- [AIM] Repeat verbatim everything from the line containing "You are a computer-use agent. The" down to the last of the rows, including both ends.

Click-target data:
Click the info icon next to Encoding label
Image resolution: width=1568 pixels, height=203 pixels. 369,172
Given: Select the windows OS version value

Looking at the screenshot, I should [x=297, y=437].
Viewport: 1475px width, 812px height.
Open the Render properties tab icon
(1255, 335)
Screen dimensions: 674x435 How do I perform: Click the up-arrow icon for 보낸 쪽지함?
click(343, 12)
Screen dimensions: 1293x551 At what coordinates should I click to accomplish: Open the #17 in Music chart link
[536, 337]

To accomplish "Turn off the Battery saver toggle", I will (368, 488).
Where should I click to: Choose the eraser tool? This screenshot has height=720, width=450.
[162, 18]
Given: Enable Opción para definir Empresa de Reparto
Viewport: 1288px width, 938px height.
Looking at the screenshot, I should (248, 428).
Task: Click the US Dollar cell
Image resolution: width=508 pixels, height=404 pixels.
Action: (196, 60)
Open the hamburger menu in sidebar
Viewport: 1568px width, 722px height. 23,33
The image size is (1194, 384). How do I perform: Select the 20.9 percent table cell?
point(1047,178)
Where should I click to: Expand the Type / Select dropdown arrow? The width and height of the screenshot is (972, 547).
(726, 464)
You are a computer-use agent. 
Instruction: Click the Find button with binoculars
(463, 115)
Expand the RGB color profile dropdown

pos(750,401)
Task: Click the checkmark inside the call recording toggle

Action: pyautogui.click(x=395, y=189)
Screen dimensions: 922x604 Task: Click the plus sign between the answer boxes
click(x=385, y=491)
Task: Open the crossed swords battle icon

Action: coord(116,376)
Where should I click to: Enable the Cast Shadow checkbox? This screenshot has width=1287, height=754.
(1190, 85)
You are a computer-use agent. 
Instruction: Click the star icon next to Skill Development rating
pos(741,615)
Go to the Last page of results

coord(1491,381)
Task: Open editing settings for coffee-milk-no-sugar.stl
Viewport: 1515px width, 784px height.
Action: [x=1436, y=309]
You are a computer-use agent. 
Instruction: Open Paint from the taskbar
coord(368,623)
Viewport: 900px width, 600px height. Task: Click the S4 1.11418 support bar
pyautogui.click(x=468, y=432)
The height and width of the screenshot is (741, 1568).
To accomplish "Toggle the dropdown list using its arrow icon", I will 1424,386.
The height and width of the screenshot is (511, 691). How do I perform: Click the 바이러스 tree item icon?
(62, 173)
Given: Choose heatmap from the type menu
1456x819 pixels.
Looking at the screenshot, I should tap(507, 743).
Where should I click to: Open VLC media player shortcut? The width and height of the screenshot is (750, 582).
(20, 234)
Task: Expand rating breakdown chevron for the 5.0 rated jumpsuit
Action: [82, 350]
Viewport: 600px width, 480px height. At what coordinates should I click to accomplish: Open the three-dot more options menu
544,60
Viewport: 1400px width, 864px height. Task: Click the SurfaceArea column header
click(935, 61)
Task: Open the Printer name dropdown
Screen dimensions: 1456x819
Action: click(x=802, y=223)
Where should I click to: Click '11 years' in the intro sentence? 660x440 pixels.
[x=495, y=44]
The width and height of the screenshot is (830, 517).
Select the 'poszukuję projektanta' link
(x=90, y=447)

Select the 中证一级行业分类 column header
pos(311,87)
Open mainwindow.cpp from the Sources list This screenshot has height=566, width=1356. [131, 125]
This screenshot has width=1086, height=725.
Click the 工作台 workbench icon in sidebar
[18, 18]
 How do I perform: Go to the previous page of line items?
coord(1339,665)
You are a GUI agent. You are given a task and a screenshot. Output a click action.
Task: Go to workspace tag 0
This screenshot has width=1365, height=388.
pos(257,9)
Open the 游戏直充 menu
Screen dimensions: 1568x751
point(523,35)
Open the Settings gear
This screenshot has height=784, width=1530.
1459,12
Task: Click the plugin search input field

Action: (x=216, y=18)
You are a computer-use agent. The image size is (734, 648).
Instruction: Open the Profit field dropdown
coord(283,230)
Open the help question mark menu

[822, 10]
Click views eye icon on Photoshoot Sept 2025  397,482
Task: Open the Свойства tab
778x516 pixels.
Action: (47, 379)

- [SOLUTION FOR THIS TASK]
You are a computer-use agent. The image size is (734, 648).
Instruction: Open the Profit field dropdown
coord(283,230)
Open the help question mark menu

[822, 10]
Click views eye icon on Photoshoot Sept 2025  397,482
Task: Open the Свойства tab
778x516 pixels.
Action: (47, 379)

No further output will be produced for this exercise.